Your instructions: Convert the part of the records that opens with the line containing "Image resolution: width=1920" and runs through the end of the records into a two-column CSV with the header instruction,click_target. Write one row for each request, with its text and its answer each in a single quoted field and any line breaks replaced by spaces.

:: Input for this task

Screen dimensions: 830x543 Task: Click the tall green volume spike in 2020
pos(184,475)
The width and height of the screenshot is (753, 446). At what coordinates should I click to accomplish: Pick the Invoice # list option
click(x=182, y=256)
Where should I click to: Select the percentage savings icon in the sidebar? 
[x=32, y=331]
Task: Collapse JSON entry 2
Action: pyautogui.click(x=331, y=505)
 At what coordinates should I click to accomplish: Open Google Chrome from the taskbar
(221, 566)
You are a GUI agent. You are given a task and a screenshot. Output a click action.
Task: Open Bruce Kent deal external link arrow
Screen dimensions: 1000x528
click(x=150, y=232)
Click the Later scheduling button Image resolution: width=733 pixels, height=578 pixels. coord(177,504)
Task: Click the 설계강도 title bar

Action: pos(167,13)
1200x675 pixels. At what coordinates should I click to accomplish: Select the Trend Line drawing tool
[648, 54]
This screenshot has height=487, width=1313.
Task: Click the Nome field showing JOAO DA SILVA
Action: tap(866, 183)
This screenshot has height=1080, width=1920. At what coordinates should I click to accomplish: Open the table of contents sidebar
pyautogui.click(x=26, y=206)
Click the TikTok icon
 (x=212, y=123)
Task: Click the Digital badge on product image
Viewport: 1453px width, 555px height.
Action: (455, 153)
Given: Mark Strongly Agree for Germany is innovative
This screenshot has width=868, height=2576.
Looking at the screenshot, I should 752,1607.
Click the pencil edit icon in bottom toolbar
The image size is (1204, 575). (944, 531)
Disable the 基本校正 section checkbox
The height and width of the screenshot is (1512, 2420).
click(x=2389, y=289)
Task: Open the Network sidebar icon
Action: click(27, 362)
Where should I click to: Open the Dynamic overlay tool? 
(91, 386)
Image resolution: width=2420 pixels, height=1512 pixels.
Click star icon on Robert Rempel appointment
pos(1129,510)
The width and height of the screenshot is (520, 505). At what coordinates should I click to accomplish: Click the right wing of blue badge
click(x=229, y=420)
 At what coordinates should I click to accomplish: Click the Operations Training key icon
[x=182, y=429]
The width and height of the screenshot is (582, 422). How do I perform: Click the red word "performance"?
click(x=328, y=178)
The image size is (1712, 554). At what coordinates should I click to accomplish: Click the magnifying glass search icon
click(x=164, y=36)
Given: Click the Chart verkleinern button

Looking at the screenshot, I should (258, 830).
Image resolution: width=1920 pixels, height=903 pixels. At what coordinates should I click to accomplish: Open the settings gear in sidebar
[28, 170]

::::

In response:
instruction,click_target
"Image resolution: width=1920 pixels, height=903 pixels. At what coordinates should I click to accomplish: Open the settings gear in sidebar","[28, 170]"